WHAT TO DO:
How do the lines below between the ones holding "Image resolution: width=1200" and "This screenshot has width=1419, height=883.", inclusive, read? Give them again exactly, with no other lines.

SOURCE DATA:
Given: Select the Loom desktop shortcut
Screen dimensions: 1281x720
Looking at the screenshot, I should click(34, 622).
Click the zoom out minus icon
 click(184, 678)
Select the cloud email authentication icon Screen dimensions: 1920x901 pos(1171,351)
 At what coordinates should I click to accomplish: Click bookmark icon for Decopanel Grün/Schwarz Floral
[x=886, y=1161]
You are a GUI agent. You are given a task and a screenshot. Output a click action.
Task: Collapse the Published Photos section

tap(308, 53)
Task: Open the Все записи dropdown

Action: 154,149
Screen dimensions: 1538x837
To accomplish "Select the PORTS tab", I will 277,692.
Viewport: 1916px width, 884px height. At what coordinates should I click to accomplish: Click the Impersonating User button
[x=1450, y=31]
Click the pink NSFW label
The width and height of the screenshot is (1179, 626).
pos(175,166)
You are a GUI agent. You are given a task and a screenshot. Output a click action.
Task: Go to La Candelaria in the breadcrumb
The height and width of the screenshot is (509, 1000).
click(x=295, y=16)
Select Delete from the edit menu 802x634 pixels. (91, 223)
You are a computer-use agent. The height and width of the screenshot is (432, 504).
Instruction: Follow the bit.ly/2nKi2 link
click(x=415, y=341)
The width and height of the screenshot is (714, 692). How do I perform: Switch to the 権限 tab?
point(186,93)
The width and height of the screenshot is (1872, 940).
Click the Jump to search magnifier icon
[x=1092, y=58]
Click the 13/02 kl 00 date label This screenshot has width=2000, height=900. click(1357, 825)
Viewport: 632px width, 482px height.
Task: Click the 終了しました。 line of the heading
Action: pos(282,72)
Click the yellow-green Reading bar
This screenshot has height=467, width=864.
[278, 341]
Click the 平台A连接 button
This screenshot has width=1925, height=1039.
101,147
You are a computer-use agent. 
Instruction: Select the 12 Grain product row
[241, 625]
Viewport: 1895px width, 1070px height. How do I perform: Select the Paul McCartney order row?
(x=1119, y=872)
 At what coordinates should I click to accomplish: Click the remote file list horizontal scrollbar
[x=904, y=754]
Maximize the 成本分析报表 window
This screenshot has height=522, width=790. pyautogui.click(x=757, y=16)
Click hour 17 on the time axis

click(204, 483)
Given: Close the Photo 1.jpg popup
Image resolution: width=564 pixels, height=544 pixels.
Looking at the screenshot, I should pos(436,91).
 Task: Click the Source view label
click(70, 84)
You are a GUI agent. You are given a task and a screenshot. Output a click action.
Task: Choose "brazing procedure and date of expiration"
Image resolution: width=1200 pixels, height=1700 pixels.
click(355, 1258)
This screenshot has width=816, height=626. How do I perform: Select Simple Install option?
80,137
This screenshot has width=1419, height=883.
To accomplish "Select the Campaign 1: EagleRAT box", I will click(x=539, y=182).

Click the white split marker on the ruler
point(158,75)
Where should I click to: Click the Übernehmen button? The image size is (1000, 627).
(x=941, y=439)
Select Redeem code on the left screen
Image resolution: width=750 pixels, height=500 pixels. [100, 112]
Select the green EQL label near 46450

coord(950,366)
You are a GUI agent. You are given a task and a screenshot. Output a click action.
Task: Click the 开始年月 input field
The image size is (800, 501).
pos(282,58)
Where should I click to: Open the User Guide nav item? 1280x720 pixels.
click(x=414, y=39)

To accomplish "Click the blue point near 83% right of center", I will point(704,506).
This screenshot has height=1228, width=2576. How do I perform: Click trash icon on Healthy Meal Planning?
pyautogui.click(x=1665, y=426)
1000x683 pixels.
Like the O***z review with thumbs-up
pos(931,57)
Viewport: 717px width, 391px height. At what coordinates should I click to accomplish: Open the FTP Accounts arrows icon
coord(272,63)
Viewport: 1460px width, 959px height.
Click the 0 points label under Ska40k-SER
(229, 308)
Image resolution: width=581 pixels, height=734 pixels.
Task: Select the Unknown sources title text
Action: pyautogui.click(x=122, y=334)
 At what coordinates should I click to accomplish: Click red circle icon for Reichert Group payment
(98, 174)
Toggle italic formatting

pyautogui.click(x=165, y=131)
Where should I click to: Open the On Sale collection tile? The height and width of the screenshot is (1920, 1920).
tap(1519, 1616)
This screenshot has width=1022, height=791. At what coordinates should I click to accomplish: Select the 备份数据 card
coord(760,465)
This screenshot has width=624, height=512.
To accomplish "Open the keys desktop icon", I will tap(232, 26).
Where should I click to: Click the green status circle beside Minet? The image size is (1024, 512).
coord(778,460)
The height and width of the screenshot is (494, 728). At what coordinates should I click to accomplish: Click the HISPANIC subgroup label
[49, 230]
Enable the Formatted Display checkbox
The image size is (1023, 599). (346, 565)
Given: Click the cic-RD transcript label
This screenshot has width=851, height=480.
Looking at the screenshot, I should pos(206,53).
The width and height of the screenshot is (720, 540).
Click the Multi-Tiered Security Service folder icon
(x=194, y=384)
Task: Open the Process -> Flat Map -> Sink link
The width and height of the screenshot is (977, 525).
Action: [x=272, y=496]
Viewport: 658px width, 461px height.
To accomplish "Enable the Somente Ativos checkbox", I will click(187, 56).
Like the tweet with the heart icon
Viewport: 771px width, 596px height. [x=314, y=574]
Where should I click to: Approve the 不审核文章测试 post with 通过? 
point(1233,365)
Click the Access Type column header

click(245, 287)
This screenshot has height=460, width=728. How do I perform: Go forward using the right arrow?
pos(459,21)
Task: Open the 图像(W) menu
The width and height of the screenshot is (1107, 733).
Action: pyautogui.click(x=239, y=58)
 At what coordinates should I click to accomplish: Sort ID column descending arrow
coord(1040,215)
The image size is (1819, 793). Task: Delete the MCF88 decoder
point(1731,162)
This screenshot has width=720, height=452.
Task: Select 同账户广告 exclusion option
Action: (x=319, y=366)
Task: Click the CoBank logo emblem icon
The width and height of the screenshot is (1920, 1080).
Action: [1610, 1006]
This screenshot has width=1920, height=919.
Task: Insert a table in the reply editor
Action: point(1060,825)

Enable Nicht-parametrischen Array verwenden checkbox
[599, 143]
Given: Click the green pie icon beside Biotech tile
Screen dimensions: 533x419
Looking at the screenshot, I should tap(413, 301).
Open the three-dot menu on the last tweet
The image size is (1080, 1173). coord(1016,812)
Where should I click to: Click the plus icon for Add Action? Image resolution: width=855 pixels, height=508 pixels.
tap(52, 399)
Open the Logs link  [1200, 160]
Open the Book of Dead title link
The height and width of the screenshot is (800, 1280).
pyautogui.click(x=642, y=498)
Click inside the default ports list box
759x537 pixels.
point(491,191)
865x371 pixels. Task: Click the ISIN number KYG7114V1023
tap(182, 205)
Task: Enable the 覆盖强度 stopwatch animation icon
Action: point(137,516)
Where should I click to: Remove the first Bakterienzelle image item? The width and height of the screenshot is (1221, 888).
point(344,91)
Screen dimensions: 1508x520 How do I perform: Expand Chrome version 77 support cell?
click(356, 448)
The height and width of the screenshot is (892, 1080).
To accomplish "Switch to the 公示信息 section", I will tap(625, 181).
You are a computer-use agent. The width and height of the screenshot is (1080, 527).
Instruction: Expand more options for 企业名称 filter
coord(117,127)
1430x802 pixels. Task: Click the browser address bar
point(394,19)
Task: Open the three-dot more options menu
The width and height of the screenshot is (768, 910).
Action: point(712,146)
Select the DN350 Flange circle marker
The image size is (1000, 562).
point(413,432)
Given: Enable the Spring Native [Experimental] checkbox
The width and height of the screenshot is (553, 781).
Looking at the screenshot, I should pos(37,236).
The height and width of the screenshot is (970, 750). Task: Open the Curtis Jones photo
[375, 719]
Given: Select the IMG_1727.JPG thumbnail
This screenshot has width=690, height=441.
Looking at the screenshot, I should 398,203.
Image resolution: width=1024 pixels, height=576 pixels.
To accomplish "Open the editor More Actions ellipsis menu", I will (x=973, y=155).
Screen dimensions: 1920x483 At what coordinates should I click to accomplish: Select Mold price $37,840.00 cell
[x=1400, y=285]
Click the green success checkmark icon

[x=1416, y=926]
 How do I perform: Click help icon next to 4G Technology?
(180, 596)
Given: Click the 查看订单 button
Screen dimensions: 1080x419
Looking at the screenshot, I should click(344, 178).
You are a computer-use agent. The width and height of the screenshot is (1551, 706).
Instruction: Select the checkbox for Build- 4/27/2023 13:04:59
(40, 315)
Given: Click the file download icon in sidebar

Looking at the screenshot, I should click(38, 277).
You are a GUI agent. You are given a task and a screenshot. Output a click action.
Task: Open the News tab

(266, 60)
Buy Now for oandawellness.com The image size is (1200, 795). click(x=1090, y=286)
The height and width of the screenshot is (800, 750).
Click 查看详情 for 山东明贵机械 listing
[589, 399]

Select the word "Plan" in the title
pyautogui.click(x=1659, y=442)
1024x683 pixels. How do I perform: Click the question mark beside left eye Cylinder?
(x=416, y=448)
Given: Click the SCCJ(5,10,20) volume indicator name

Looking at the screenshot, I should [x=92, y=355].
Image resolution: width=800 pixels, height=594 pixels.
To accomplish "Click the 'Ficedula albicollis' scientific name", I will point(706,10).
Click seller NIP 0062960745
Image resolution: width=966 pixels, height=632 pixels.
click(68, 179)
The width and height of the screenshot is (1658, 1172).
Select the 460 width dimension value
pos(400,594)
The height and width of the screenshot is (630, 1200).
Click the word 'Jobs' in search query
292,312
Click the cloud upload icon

EXERCISE RESPONSE:
Image resolution: width=1200 pixels, height=1700 pixels.
click(355, 1258)
This screenshot has width=816, height=626. How do I perform: Select Simple Install option?
80,137
This screenshot has width=1419, height=883.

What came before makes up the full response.